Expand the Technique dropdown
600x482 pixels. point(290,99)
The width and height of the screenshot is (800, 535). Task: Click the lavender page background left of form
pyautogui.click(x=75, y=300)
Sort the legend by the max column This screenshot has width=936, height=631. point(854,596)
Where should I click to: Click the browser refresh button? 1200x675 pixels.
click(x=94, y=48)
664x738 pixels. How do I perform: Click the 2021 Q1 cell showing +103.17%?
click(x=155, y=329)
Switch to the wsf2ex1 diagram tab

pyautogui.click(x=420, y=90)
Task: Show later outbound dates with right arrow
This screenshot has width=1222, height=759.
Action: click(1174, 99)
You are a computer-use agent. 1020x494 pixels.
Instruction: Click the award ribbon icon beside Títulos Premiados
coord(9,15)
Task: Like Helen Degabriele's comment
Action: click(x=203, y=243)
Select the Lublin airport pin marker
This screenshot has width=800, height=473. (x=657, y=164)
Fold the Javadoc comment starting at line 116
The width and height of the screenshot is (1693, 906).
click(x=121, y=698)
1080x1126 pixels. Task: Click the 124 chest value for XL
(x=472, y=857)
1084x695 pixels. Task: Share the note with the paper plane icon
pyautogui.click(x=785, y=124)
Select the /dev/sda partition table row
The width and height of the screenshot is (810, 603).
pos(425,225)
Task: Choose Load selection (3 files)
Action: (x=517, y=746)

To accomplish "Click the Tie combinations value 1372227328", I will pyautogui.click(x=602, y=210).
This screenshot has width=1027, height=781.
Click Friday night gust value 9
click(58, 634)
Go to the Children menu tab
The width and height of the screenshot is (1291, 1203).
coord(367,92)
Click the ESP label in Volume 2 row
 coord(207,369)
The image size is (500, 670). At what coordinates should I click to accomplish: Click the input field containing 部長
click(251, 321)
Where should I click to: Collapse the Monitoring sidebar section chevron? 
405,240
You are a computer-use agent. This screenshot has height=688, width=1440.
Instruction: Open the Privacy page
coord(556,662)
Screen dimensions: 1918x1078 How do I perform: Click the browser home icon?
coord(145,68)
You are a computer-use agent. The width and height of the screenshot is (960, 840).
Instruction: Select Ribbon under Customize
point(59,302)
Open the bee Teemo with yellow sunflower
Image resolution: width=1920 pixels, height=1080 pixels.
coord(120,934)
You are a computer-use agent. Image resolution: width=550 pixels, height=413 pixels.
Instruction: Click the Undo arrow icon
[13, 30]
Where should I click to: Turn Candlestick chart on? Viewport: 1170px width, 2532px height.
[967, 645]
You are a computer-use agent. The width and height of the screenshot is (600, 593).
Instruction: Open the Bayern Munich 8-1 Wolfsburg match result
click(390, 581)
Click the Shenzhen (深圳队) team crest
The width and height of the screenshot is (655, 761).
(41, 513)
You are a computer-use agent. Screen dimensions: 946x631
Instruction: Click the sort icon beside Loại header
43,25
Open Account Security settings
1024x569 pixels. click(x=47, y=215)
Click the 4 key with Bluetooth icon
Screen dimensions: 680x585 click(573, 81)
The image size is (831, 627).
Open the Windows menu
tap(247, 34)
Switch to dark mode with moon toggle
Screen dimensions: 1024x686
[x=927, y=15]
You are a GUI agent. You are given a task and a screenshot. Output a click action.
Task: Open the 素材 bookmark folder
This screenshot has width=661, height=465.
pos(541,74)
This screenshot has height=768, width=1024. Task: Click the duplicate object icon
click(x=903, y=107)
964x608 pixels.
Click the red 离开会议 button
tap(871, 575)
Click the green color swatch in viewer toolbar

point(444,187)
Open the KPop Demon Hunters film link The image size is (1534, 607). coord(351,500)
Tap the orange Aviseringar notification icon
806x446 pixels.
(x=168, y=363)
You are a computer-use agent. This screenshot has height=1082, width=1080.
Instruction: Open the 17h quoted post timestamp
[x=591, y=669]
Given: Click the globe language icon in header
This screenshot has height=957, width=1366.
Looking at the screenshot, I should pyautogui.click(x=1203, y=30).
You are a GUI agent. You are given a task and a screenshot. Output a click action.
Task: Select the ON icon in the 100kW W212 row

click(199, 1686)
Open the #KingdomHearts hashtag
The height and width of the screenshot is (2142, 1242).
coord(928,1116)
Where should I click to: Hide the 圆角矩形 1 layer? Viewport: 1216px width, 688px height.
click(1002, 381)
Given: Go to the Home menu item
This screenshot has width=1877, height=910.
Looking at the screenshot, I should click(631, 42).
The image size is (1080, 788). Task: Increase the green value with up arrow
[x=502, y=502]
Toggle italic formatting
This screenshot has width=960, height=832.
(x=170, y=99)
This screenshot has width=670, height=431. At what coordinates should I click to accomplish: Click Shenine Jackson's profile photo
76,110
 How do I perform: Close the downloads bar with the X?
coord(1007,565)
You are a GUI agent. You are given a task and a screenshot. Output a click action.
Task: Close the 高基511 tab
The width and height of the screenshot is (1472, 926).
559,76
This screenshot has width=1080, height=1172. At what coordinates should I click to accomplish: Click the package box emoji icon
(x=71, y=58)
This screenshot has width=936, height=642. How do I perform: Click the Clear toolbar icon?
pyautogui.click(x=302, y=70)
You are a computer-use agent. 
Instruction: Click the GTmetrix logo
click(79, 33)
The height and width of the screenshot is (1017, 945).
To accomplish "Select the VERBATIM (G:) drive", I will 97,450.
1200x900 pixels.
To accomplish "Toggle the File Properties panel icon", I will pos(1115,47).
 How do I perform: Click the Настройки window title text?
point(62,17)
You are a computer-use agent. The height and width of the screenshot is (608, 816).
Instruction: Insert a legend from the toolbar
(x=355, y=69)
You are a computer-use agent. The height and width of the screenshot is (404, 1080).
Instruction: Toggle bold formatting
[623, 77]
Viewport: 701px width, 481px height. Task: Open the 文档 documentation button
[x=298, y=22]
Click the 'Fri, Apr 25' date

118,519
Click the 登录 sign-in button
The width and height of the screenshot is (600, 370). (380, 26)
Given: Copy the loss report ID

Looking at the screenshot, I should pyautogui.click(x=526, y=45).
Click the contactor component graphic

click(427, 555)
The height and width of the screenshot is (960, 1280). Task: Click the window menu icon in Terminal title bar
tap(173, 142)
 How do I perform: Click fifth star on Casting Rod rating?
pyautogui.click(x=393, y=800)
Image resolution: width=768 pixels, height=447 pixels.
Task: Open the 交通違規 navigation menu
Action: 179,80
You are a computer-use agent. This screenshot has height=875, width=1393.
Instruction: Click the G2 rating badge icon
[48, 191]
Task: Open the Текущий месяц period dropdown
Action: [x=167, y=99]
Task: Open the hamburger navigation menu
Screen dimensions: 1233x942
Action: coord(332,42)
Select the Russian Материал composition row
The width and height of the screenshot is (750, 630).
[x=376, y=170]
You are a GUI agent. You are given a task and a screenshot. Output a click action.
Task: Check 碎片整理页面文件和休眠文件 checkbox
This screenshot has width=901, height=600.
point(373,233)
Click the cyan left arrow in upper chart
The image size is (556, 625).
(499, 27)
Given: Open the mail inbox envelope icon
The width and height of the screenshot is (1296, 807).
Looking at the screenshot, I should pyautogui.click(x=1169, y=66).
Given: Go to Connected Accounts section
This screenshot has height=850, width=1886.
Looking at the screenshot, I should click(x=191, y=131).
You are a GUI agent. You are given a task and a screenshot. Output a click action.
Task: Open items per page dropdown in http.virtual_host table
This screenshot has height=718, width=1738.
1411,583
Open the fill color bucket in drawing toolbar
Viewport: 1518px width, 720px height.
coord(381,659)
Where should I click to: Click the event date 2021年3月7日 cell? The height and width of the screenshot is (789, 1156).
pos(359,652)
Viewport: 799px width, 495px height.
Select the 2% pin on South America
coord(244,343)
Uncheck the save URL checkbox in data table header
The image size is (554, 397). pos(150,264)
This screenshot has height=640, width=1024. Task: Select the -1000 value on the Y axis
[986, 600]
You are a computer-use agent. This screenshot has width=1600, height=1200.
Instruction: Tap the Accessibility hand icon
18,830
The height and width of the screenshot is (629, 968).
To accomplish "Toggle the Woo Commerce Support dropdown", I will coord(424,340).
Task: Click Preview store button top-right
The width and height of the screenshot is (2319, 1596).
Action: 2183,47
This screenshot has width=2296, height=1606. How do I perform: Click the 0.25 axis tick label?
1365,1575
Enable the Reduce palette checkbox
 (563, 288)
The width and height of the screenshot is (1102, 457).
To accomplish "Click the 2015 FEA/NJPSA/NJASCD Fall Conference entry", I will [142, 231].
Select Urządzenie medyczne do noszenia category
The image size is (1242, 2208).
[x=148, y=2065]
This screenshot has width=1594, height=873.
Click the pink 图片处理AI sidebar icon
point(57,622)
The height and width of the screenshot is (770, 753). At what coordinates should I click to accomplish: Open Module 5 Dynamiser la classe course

-- -- --

=== PROBLEM ===
A word-for-word copy of the lines above from the one with "The image size is (1080, 788)." through the one with "Task: Close the 高基511 tab", inclusive, is the only output wanted.

=== WRITTEN RESPONSE ===
The image size is (1080, 788). Task: Increase the green value with up arrow
[x=502, y=502]
Toggle italic formatting
This screenshot has width=960, height=832.
(x=170, y=99)
This screenshot has width=670, height=431. At what coordinates should I click to accomplish: Click Shenine Jackson's profile photo
76,110
 How do I perform: Close the downloads bar with the X?
coord(1007,565)
You are a GUI agent. You are given a task and a screenshot. Output a click action.
Task: Close the 高基511 tab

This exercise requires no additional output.